= Beginning of Section =

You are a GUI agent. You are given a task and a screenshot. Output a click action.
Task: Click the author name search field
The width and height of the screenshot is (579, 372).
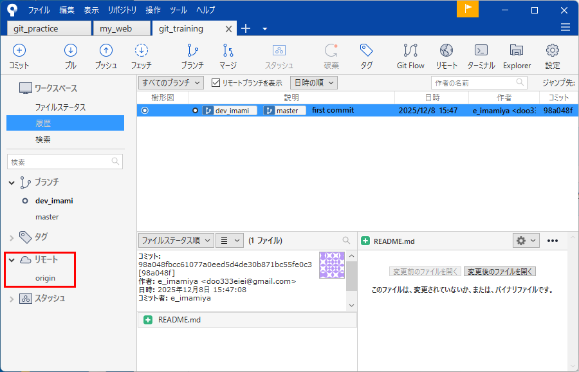[473, 83]
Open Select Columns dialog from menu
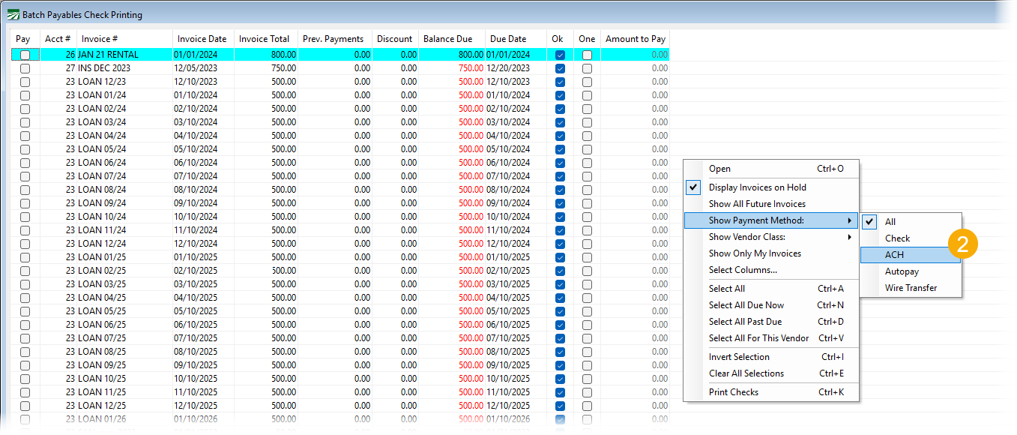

= End of Section =

▶ [AIM OF THE EXERCISE]:
Would you return the records exactly, keeping out every picture?

▶ [EXPECTED ANSWER]:
You are a GUI agent. You are given a task and a screenshot. Output a click action.
Task: Click the author name search field
The width and height of the screenshot is (579, 372).
[473, 83]
Open Select Columns dialog from menu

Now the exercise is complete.